==== Records shown ====

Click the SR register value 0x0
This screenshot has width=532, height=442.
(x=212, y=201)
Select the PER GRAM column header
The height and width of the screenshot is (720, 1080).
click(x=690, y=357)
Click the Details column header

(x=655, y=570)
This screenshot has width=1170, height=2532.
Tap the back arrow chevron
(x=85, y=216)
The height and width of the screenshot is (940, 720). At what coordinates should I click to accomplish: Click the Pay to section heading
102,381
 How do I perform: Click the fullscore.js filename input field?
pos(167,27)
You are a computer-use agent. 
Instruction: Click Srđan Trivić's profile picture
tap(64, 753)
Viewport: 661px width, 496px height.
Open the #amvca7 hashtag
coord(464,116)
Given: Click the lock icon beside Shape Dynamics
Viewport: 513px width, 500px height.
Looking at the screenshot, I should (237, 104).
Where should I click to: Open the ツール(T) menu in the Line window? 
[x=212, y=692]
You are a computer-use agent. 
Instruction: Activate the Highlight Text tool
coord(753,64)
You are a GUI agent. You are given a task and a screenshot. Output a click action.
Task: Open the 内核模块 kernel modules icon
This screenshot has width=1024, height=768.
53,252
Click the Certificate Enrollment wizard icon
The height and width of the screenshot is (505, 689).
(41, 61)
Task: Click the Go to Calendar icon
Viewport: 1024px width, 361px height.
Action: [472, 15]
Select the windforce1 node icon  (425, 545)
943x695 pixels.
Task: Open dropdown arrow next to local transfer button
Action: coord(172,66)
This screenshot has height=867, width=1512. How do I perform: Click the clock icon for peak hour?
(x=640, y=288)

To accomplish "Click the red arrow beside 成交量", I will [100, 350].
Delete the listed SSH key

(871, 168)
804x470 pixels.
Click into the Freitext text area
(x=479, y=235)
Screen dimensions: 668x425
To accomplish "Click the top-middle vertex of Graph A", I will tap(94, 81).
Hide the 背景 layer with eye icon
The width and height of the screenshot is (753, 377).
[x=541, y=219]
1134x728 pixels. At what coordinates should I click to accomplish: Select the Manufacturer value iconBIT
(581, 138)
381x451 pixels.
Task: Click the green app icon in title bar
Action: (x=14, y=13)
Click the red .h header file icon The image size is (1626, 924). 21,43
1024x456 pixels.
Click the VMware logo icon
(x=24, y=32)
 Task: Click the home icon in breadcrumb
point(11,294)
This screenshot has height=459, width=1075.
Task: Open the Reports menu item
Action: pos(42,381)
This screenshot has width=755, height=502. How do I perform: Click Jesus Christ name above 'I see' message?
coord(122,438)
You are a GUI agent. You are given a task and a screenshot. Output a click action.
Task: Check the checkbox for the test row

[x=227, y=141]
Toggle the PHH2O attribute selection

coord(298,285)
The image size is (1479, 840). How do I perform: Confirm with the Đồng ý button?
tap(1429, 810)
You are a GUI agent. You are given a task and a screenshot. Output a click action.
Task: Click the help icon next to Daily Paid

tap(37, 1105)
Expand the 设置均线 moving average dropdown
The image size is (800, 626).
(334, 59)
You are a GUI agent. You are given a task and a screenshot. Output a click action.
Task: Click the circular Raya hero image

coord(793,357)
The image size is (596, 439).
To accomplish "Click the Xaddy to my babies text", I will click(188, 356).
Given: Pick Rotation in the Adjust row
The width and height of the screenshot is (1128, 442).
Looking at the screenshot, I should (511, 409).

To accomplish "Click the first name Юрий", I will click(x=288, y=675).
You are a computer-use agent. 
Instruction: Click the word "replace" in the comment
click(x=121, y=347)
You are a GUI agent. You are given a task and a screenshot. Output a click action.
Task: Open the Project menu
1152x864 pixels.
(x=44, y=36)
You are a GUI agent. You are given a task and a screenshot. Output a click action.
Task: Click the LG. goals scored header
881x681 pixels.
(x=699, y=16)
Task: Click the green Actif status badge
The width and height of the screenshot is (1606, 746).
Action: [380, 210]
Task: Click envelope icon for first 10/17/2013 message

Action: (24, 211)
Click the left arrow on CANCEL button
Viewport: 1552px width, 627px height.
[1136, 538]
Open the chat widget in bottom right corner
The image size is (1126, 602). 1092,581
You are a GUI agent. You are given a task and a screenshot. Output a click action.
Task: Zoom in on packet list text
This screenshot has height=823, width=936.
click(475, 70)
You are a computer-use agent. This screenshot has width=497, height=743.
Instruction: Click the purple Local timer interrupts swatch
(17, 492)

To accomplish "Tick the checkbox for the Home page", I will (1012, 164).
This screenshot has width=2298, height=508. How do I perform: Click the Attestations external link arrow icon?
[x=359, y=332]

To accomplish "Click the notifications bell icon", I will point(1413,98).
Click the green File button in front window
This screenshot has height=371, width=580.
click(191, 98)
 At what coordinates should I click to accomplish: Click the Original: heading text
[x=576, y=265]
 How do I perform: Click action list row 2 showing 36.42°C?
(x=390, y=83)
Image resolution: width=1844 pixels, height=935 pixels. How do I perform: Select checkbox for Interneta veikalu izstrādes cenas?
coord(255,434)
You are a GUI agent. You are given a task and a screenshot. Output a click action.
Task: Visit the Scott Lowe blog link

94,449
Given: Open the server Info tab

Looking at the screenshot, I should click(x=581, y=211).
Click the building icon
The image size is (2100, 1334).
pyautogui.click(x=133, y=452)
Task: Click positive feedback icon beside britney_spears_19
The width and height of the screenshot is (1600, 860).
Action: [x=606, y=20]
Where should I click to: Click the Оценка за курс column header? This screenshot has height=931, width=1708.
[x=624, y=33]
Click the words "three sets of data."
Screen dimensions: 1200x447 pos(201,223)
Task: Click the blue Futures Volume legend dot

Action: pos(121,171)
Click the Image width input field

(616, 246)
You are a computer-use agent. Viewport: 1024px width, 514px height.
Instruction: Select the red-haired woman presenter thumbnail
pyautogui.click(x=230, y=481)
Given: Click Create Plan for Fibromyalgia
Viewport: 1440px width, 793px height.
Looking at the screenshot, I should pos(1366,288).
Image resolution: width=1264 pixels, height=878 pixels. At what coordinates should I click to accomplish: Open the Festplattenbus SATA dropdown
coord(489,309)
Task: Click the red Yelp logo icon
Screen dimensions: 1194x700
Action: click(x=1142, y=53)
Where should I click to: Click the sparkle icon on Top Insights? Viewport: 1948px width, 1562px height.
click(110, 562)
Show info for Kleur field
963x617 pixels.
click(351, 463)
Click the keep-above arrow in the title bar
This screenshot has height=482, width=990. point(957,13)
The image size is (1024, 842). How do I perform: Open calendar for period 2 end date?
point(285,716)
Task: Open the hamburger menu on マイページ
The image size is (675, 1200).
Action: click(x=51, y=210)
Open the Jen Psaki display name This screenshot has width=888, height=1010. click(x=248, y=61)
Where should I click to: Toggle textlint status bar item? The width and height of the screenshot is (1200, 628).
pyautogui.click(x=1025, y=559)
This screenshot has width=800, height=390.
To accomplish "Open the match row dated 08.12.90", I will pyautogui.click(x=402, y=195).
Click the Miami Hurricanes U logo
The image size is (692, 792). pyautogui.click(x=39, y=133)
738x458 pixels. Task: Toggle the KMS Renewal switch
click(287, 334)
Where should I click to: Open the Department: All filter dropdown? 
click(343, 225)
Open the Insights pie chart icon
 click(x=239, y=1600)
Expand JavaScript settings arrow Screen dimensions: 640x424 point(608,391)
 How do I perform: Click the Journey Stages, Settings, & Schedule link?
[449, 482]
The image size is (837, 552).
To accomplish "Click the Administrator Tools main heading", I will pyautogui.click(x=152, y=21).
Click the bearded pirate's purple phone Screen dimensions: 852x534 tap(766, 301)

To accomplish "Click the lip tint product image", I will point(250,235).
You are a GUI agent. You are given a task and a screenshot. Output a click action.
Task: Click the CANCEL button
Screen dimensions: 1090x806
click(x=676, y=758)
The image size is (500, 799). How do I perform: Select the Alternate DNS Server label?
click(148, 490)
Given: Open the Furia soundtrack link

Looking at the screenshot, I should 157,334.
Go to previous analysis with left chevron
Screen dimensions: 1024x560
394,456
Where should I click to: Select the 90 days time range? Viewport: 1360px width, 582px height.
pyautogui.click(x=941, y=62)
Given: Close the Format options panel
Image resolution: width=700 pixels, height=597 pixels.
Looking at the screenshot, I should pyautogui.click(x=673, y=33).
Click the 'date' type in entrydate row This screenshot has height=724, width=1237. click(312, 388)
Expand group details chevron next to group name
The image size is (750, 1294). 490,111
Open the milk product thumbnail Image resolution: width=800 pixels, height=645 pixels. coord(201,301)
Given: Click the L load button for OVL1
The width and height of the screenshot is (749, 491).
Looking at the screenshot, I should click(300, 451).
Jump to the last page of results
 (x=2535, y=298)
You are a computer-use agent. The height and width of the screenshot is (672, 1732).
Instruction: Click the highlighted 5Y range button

====

Your answer must consist only of the lines from the one containing "Image resolution: width=700" through the last line of the data above, both included, exactly as written.

Image resolution: width=700 pixels, height=597 pixels.
Looking at the screenshot, I should pyautogui.click(x=673, y=33).
Click the 'date' type in entrydate row This screenshot has height=724, width=1237. click(312, 388)
Expand group details chevron next to group name
The image size is (750, 1294). 490,111
Open the milk product thumbnail Image resolution: width=800 pixels, height=645 pixels. coord(201,301)
Given: Click the L load button for OVL1
The width and height of the screenshot is (749, 491).
Looking at the screenshot, I should click(300, 451).
Jump to the last page of results
 (x=2535, y=298)
You are a computer-use agent. The height and width of the screenshot is (672, 1732).
Instruction: Click the highlighted 5Y range button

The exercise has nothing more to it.